At about 3 in the afternoon, between errands, I looked up and thought: This is all the light we’re going to see. It’s a sober realization but also a practical one. In weather, as in life, it’s good to know what you have. 

Flash Gratitude

Flash Gratitude

I have in my temporary possession a book called The Best of Brevity. It’s a compilation of short essays from the journal Brevity, which features flash nonfiction. 

The genre of flash nonfiction is relatively new to me, although I write it everyday. It is the true-to-life equivalent of flash fiction. part of a trend — probably long since peaked if I’m catching onto it — toward the brief, the ephemeral, the transitory. 

Let me add to this canon with what I’ve come to think of as flash gratitude. 

Flash gratitude is the sudden, piercing awareness of life’s blessings. Stubbing one’s toe and thinking … at least I have a toe to stub. Or hearing the gentle purr of forced-air heat and giving thanks for the warm home I sit in as a result. 

I had a moment of flash gratitude yesterday when I heard about fellow Virginians trapped for 18 to 20 hours on an impassable I-95. They were cold, hungry, frightened and, most likely, angry. They were bearing the brunt of the snow storm in a real and all-too-personal way. 

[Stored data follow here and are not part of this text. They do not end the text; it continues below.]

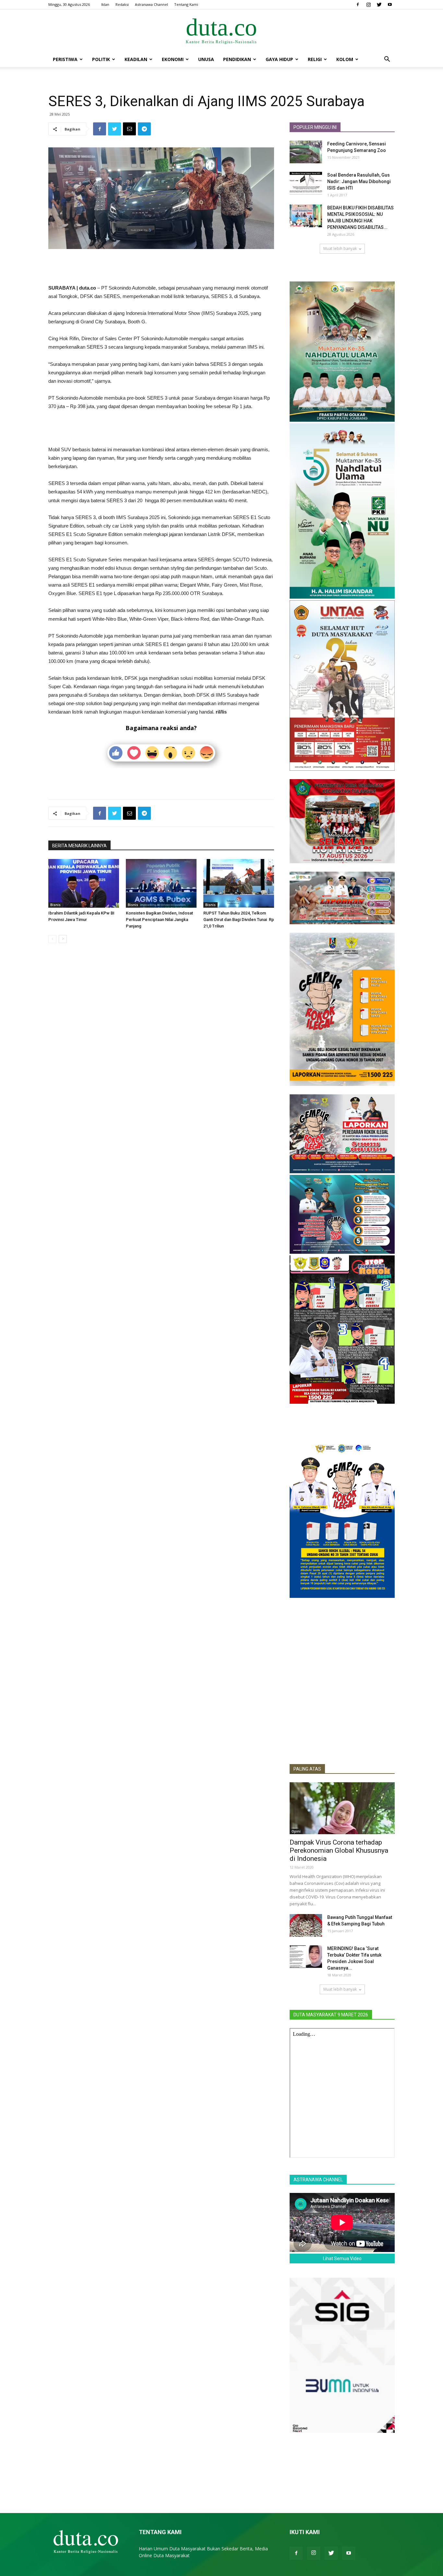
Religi (315, 59)
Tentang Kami (186, 4)
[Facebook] (358, 4)
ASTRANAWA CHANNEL (318, 2179)
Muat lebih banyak (340, 248)
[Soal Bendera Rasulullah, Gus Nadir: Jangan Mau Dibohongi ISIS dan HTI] (306, 183)
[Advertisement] (161, 267)
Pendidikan (237, 59)
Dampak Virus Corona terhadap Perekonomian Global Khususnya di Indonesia (339, 1850)
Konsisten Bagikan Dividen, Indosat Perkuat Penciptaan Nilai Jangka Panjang (159, 919)
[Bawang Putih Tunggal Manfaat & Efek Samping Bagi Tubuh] (306, 1925)
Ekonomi (173, 59)
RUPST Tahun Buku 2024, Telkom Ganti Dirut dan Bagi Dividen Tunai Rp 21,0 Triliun (238, 919)
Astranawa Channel (151, 4)
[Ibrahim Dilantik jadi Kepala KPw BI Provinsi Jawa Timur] (83, 883)
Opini (296, 1831)
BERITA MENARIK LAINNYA (79, 845)
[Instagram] (368, 4)
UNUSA (206, 59)
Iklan (105, 4)
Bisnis (55, 904)
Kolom (344, 59)
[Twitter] (379, 4)
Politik (101, 59)
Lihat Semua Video (342, 2258)
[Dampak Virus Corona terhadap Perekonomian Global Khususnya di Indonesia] (342, 1808)
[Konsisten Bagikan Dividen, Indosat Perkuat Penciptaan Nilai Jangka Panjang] (161, 883)
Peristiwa (65, 59)
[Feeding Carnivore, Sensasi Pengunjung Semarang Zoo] (306, 152)
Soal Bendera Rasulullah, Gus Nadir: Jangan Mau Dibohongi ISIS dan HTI (359, 181)
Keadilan (136, 59)
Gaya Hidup (279, 59)
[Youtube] (390, 4)
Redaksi (122, 4)
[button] (387, 60)
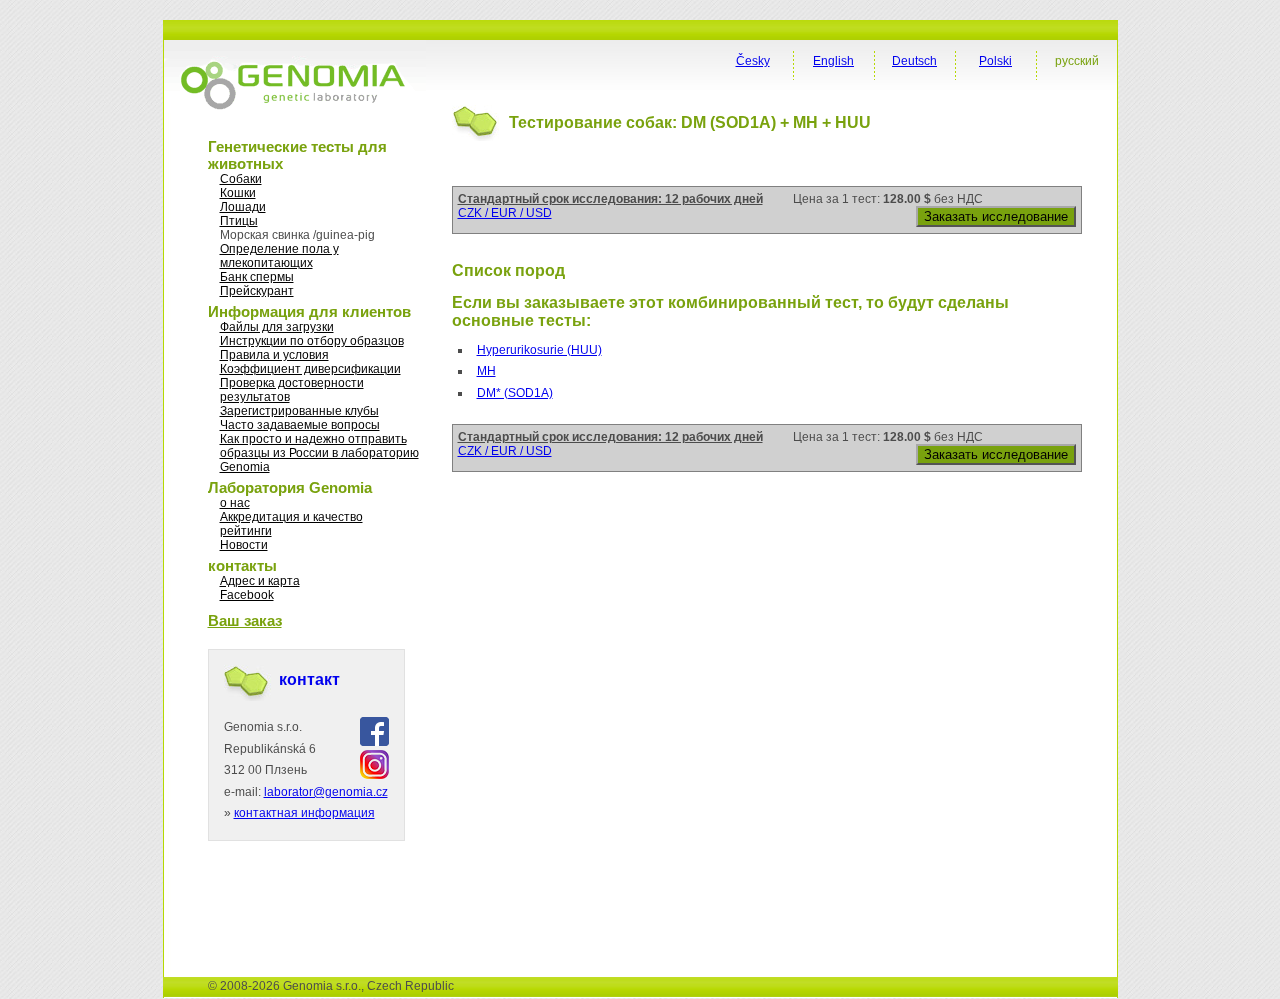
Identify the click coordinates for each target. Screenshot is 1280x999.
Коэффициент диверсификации (310, 369)
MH (486, 371)
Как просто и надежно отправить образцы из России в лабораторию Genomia (319, 453)
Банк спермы (257, 277)
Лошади (243, 207)
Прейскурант (257, 291)
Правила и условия (274, 355)
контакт (309, 679)
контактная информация (304, 813)
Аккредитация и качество (291, 517)
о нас (235, 503)
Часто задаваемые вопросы (300, 425)
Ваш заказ (245, 620)
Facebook (247, 595)
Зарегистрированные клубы (299, 411)
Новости (244, 545)
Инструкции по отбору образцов (312, 341)
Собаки (241, 179)
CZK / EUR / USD (505, 213)
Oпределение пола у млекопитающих (279, 256)
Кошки (238, 193)
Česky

Let this be a gratitude trigger, I told myself. Whenever life looks bleak and purposeless, I will conjure up those poor souls trapped in their Kias or Toyotas or Hondas or Fords, those poor shivering drivers and passengers, and my heart will nearly burst with joy that I am anywhere else but on a snow-packed, jack-knifed-tractor-filled I-95. 

(This snow has its beauteous moments, too.)

These Boots

These Boots

I began yesterday’s walk by pulling on a pair of ancient snow boots. These black beauties have fake fur at the top and a stubborn zipper. But once on, they can take me places.

Down the snow-packed driveway, onto the slushy, icy street and finally to a more thoroughly plowed thoroughfare. 

In the woods, trees were groaning and cracking. The snow was heavy, a burden for brittle branches, some of which gave way within earshot. 

But on the street, it was a different story. You could see the trees from a safe distance, could view the whitened trunks, the felted ferns. The boots gave me traction and confidence. Without them, I would have missed the world transformed.

Snow Day

Snow Day

We had to wait a week or so, but we finally got our white Christmas. 

In a weather reversal that matches anything in recent memory, we went from the balmy 60s yesterday to snow, sleet and cold today, with several inches of white stuff on the ground and more on the way.

I always think of snow as this blog’s true home. A Walker in the Suburbs began in a snow storm and flourished in one. It might not have come into existence at all were it nor for the windfall of time that flowed from Snowmaggedon.

Now snow is endangered, snow days, too. A work-at-home world does not grind to a halt just because we can’t scrape off the cars and drive to the office. A major disadvantage of telecommuting, in my opinion. 

Who doesn’t need some days when the world goes away? Snow will give us those, if we let it.